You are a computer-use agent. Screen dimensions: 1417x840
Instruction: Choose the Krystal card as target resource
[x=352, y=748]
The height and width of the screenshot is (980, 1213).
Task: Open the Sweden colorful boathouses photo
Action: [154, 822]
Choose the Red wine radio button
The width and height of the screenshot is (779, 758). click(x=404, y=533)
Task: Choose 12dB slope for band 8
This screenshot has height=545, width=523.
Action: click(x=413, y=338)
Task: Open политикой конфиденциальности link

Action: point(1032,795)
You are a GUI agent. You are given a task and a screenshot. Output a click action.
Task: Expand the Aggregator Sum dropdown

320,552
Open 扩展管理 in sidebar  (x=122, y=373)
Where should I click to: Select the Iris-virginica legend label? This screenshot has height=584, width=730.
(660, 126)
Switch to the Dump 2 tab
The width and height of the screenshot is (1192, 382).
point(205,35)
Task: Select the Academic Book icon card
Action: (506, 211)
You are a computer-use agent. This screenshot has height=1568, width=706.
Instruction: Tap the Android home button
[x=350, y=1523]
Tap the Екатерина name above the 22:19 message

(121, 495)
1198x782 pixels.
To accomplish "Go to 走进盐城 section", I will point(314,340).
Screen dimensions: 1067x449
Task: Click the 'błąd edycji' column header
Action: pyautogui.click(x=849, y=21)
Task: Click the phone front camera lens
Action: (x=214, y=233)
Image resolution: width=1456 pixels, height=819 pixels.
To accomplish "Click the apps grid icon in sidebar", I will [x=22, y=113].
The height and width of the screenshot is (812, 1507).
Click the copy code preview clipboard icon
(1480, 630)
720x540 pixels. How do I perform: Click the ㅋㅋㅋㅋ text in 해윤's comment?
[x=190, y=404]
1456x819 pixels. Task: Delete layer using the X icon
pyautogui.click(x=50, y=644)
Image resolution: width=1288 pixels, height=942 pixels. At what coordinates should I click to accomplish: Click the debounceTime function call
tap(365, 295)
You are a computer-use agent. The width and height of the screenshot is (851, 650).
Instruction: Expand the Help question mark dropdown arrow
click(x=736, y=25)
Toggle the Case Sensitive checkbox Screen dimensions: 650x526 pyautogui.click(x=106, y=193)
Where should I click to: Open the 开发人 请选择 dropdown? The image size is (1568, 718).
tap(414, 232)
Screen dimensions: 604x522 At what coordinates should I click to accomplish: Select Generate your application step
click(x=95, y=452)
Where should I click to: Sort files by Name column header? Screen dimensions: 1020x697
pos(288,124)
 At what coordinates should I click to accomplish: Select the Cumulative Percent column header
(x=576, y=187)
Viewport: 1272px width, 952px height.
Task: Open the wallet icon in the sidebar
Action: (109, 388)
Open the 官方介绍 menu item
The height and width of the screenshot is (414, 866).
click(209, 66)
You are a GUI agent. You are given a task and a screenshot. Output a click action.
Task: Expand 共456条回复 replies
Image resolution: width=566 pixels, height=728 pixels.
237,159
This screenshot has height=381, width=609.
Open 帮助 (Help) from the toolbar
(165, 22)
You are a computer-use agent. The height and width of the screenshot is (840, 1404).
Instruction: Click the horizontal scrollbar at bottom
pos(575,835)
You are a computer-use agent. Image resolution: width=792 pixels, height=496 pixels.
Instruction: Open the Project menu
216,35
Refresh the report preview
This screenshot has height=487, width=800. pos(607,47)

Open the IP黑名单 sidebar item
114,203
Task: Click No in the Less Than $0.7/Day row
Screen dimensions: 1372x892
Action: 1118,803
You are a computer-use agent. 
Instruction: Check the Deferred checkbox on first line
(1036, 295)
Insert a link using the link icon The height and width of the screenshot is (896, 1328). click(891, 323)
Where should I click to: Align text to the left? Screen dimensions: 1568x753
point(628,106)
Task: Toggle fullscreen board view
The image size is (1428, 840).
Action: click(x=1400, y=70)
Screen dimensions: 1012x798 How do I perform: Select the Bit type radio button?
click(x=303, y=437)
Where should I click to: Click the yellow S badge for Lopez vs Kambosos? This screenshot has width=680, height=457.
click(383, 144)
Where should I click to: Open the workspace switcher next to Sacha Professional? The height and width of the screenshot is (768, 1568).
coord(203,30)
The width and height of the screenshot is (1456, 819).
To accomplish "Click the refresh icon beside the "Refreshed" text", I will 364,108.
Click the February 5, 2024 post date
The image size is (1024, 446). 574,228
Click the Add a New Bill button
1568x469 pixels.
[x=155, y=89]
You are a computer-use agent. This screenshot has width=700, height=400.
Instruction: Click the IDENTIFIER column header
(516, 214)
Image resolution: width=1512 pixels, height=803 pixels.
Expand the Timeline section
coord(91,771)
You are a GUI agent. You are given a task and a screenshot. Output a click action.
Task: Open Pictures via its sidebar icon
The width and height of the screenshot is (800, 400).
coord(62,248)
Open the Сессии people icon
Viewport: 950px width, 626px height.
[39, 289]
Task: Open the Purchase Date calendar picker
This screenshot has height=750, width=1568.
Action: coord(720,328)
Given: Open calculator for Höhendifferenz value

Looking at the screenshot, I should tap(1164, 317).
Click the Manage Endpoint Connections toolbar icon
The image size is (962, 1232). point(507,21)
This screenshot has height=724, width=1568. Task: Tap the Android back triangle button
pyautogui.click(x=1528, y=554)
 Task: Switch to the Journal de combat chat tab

++++++++++

> _Short exercise_:
Update the listing so that every occurrence of "Image resolution:" reads "Screen resolution:", and leave all other text as it is.

> _Written reply_:
You are a computer-use agent. Screen dimensions: 1417x840
Instruction: Choose the Krystal card as target resource
[x=352, y=748]
The height and width of the screenshot is (980, 1213).
Task: Open the Sweden colorful boathouses photo
Action: [154, 822]
Choose the Red wine radio button
The width and height of the screenshot is (779, 758). click(x=404, y=533)
Task: Choose 12dB slope for band 8
This screenshot has height=545, width=523.
Action: click(x=413, y=338)
Task: Open политикой конфиденциальности link

Action: point(1032,795)
You are a GUI agent. You are given a task and a screenshot. Output a click action.
Task: Expand the Aggregator Sum dropdown

320,552
Open 扩展管理 in sidebar  (x=122, y=373)
Where should I click to: Select the Iris-virginica legend label? This screenshot has height=584, width=730.
(660, 126)
Switch to the Dump 2 tab
The width and height of the screenshot is (1192, 382).
point(205,35)
Task: Select the Academic Book icon card
Action: (506, 211)
You are a computer-use agent. This screenshot has height=1568, width=706.
Instruction: Tap the Android home button
[x=350, y=1523]
Tap the Екатерина name above the 22:19 message

(121, 495)
1198x782 pixels.
To accomplish "Go to 走进盐城 section", I will point(314,340).
Screen dimensions: 1067x449
Task: Click the 'błąd edycji' column header
Action: pyautogui.click(x=849, y=21)
Task: Click the phone front camera lens
Action: (x=214, y=233)
Screen resolution: width=1456 pixels, height=819 pixels.
To accomplish "Click the apps grid icon in sidebar", I will [x=22, y=113].
The height and width of the screenshot is (812, 1507).
Click the copy code preview clipboard icon
(1480, 630)
720x540 pixels. How do I perform: Click the ㅋㅋㅋㅋ text in 해윤's comment?
[x=190, y=404]
1456x819 pixels. Task: Delete layer using the X icon
pyautogui.click(x=50, y=644)
Screen resolution: width=1288 pixels, height=942 pixels. At what coordinates should I click to accomplish: Click the debounceTime function call
tap(365, 295)
You are a computer-use agent. The width and height of the screenshot is (851, 650).
Instruction: Expand the Help question mark dropdown arrow
click(x=736, y=25)
Toggle the Case Sensitive checkbox Screen dimensions: 650x526 pyautogui.click(x=106, y=193)
Where should I click to: Open the 开发人 请选择 dropdown? The image size is (1568, 718).
tap(414, 232)
Screen dimensions: 604x522 At what coordinates should I click to accomplish: Select Generate your application step
click(x=95, y=452)
Where should I click to: Sort files by Name column header? Screen dimensions: 1020x697
pos(288,124)
 At what coordinates should I click to accomplish: Select the Cumulative Percent column header
(x=576, y=187)
Viewport: 1272px width, 952px height.
Task: Open the wallet icon in the sidebar
Action: (109, 388)
Open the 官方介绍 menu item
The height and width of the screenshot is (414, 866).
click(209, 66)
You are a GUI agent. You are given a task and a screenshot. Output a click action.
Task: Expand 共456条回复 replies
Screen resolution: width=566 pixels, height=728 pixels.
237,159
This screenshot has height=381, width=609.
Open 帮助 (Help) from the toolbar
(165, 22)
You are a computer-use agent. The height and width of the screenshot is (840, 1404).
Instruction: Click the horizontal scrollbar at bottom
pos(575,835)
You are a computer-use agent. Screen resolution: width=792 pixels, height=496 pixels.
Instruction: Open the Project menu
216,35
Refresh the report preview
This screenshot has height=487, width=800. pos(607,47)

Open the IP黑名单 sidebar item
114,203
Task: Click No in the Less Than $0.7/Day row
Screen dimensions: 1372x892
Action: 1118,803
You are a computer-use agent. 
Instruction: Check the Deferred checkbox on first line
(1036, 295)
Insert a link using the link icon The height and width of the screenshot is (896, 1328). click(891, 323)
Where should I click to: Align text to the left? Screen dimensions: 1568x753
point(628,106)
Task: Toggle fullscreen board view
The image size is (1428, 840).
Action: click(x=1400, y=70)
Screen dimensions: 1012x798 How do I perform: Select the Bit type radio button?
click(x=303, y=437)
Where should I click to: Click the yellow S badge for Lopez vs Kambosos? This screenshot has width=680, height=457.
click(383, 144)
Where should I click to: Open the workspace switcher next to Sacha Professional? The height and width of the screenshot is (768, 1568).
coord(203,30)
The width and height of the screenshot is (1456, 819).
To accomplish "Click the refresh icon beside the "Refreshed" text", I will 364,108.
Click the February 5, 2024 post date
The image size is (1024, 446). 574,228
Click the Add a New Bill button
1568x469 pixels.
[x=155, y=89]
You are a computer-use agent. This screenshot has width=700, height=400.
Instruction: Click the IDENTIFIER column header
(516, 214)
Screen resolution: width=1512 pixels, height=803 pixels.
Expand the Timeline section
coord(91,771)
You are a GUI agent. You are given a task and a screenshot. Output a click action.
Task: Open Pictures via its sidebar icon
The width and height of the screenshot is (800, 400).
coord(62,248)
Open the Сессии people icon
Viewport: 950px width, 626px height.
[39, 289]
Task: Open the Purchase Date calendar picker
This screenshot has height=750, width=1568.
Action: coord(720,328)
Given: Open calculator for Höhendifferenz value

Looking at the screenshot, I should tap(1164, 317).
Click the Manage Endpoint Connections toolbar icon
The image size is (962, 1232). point(507,21)
This screenshot has height=724, width=1568. Task: Tap the Android back triangle button
pyautogui.click(x=1528, y=554)
 Task: Switch to the Journal de combat chat tab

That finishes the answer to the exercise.